I have to solve a multiclass classification problem in python.
I started to use ensembles and I started from adaboostclassfier but after a gridsearch I get bad results.
What I did is to use the tuned classfier (in the list of classfier that I tried) that shows me the best score as base estimator: a SVC().
Then I did gridsearch on the others parameters of AdaBoostClassfier:
n_estimators: [1,50,100,150]
learning_rate: [0.1,0.4,0.7,1]
algorithm: ['SAMME']
Now I have 3 questions for you:
- Why the tuned SVC() shows 82.5% of f1_macro score, and AdaBoostClassfier with only 1 estimator shows 18.6%?
- Why with more than 1 estimators I'm unable to improve f1_macro score using AdaBoostClassfier?
- Is it possible that boosting makes things worse on my dataset or am I doing something wrong?
This is my code:
def adaBoost_try(train_x, train_y, test_x, test_y):
base_estimator = svm.SVC(C=60, class_weight=None, decision_function_shape='ovo', kernel='rbf', gamma=0.1, random_state=0)

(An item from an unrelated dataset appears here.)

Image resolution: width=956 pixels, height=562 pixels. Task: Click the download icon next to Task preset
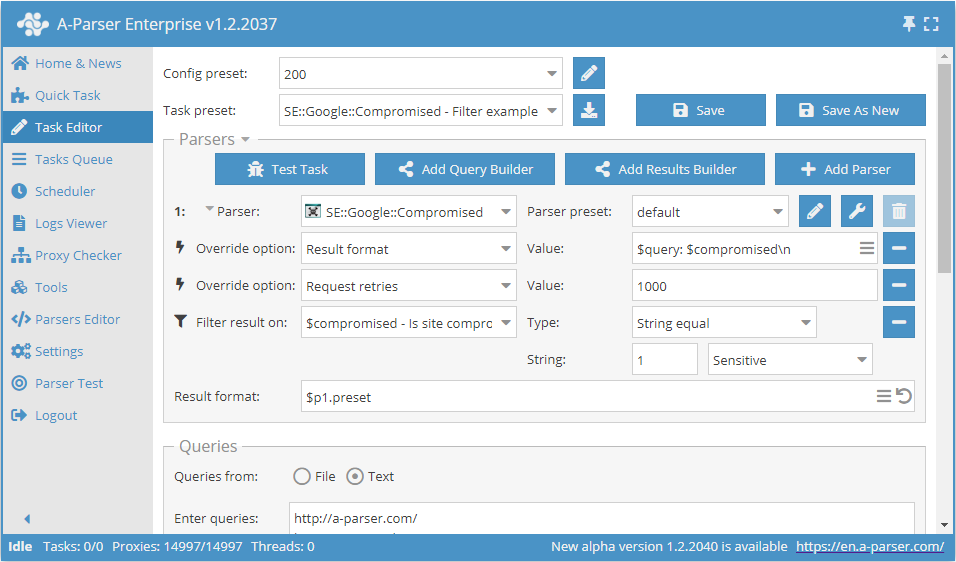coord(589,110)
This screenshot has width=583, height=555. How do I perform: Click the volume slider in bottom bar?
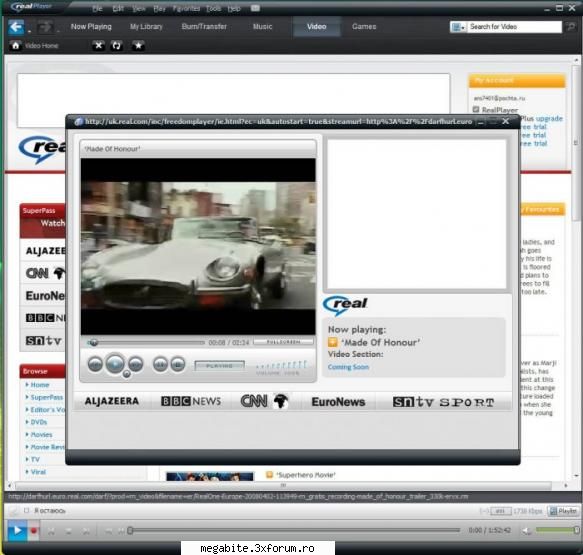[x=557, y=530]
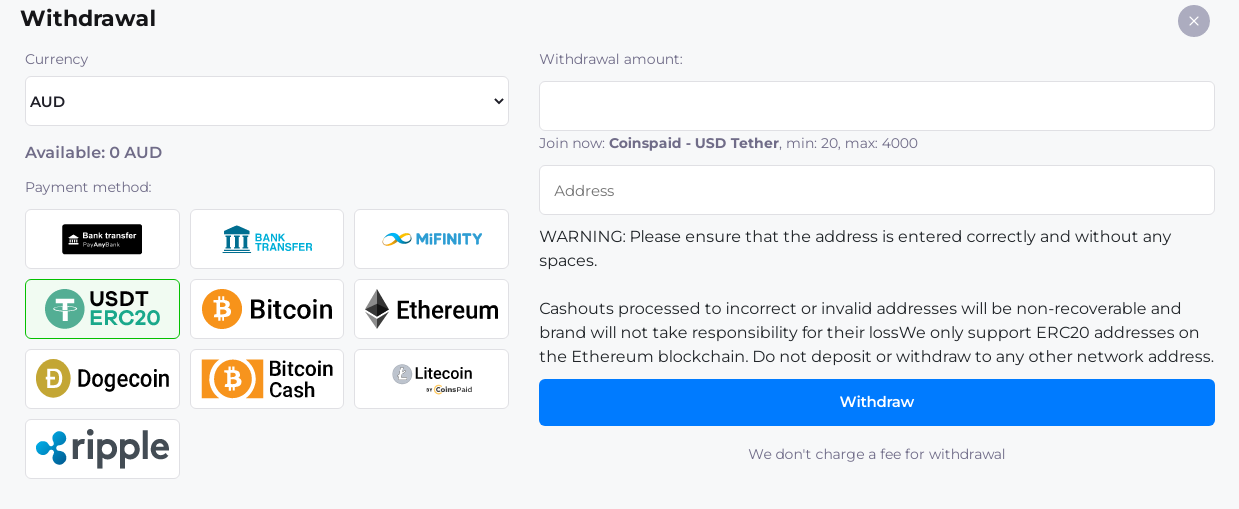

classfier = AdaBoostClassifier()
pipeline = [
('scaler', scaler),
('reduce_dim', pca),
('classfier', classfier)]
best_params = [{
'scaler':[scaler_quantile],
'reduce_dim': [pca],
'reduce_dim__n_components': [15],
'classfier__base_estimator': [base_estimator],
'classfier__n_estimators': [1,50,100,150],
'classfier__learning_rate': [0.1,0.4,0.7,1],
'classfier__algorithm': ['SAMME'],
'classfier__random_state': [0]
}]
pipe = Pipeline(pipeline, memory=cachedir)
my_scoring = 'f1_macro'
n_folds = 5
gscv = GridSearchCV(pipe, param_grid=best_params, scoring=my_scoring, n_jobs=-1, cv=n_folds, refit=True)
gscv.fit(train_x, train_y)
print(gscv.best_params_)
print(gscv.best_score_)
print(gscv.score(test_x,test_y))